We no longer need alarm timers to trigger QEMUTimer as we'll be polling
them in aio_poll.

Remove static declaration from qemu_new_clock and introduce qemu_free_clock.

Maintain a list of QEMUClocks.

Introduce qemu_clock_deadline_ns and qemu_clock_deadine_all_ns which calculate how
long aio_poll etc. should wait, plus (for the time being) a conversion to milliseconds.

Make qemu_run_timers return a bool to indicate progress.

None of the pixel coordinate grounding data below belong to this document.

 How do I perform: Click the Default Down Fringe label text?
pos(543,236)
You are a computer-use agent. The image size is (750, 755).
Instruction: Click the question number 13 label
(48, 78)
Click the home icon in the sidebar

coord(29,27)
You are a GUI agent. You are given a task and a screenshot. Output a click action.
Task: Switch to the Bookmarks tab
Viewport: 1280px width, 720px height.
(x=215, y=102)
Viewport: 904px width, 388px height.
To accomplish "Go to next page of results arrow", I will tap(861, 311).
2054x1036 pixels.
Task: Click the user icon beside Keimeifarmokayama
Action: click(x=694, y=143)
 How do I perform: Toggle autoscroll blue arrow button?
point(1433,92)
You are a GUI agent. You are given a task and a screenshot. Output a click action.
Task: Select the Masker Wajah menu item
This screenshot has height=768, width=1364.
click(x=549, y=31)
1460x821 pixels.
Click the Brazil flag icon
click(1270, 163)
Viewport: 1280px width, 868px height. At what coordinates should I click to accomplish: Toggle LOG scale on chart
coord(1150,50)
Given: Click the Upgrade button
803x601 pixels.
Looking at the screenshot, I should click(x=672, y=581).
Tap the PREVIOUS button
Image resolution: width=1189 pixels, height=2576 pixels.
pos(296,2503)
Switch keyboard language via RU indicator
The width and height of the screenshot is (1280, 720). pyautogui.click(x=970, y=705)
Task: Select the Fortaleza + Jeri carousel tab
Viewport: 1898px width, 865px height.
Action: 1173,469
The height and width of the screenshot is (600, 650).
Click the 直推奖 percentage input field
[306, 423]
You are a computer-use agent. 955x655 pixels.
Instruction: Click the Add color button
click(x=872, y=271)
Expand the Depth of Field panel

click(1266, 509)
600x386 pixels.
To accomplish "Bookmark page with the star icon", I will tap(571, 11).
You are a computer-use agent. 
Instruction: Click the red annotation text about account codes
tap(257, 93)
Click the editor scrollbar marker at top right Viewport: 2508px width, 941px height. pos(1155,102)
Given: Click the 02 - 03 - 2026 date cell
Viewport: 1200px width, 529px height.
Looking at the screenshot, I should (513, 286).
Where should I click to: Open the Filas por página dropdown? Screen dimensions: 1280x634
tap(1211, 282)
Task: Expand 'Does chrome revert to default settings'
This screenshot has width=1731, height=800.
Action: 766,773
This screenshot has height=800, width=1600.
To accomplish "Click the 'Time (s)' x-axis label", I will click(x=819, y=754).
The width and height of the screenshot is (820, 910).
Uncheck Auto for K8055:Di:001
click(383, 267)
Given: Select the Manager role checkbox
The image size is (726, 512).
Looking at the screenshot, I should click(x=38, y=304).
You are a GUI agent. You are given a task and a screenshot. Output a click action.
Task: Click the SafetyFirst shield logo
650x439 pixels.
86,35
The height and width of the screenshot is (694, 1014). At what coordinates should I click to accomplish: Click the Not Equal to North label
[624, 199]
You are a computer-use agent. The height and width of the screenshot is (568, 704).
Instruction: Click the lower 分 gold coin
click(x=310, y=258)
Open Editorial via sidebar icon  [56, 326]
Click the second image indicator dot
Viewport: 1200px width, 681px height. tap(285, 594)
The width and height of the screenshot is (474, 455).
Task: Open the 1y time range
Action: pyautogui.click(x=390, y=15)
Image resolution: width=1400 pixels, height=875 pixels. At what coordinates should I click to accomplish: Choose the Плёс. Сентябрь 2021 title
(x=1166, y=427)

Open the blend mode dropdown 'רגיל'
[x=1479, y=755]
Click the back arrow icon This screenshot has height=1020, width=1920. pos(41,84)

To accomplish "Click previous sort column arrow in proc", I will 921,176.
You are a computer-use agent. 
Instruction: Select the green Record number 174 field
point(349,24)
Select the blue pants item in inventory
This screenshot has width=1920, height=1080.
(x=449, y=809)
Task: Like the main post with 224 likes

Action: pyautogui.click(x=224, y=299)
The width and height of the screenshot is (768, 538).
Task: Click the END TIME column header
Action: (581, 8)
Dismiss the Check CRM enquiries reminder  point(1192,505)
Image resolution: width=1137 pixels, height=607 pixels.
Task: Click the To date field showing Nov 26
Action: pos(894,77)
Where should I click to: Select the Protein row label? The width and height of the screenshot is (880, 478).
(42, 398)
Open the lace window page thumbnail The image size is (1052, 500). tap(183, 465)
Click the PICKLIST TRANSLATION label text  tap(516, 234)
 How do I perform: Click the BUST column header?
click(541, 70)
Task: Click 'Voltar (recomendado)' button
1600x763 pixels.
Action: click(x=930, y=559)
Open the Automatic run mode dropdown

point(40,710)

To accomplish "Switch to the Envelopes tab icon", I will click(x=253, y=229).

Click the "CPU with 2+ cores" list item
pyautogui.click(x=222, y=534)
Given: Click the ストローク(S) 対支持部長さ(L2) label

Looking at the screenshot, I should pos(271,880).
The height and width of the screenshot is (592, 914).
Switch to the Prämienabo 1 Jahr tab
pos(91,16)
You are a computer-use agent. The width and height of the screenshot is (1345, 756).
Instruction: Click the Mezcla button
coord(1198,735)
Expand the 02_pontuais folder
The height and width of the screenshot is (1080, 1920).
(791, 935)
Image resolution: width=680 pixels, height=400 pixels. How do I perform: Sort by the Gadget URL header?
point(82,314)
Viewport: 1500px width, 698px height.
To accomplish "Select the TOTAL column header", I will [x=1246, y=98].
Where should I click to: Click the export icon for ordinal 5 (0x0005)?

Add QEMUClock to AioContext.

Run timers attached to clock in aio_poll

Signed-off-by: Alex Bligh <alex@alex.org.uk>
---
 aio-posix.c          |   16 +-
 aio-win32.c          |   20 +-
 async.c              |    2 +
 include/block/aio.h  |    5 +
 include/qemu/timer.h |   15 +-
 main-loop.c          |    9 +-
 qemu-timer.c         |  599 ++++++++------------------------------------------
 vl.c                 |    5 +-
 8 files changed, 150 insertions(+), 521 deletions(-)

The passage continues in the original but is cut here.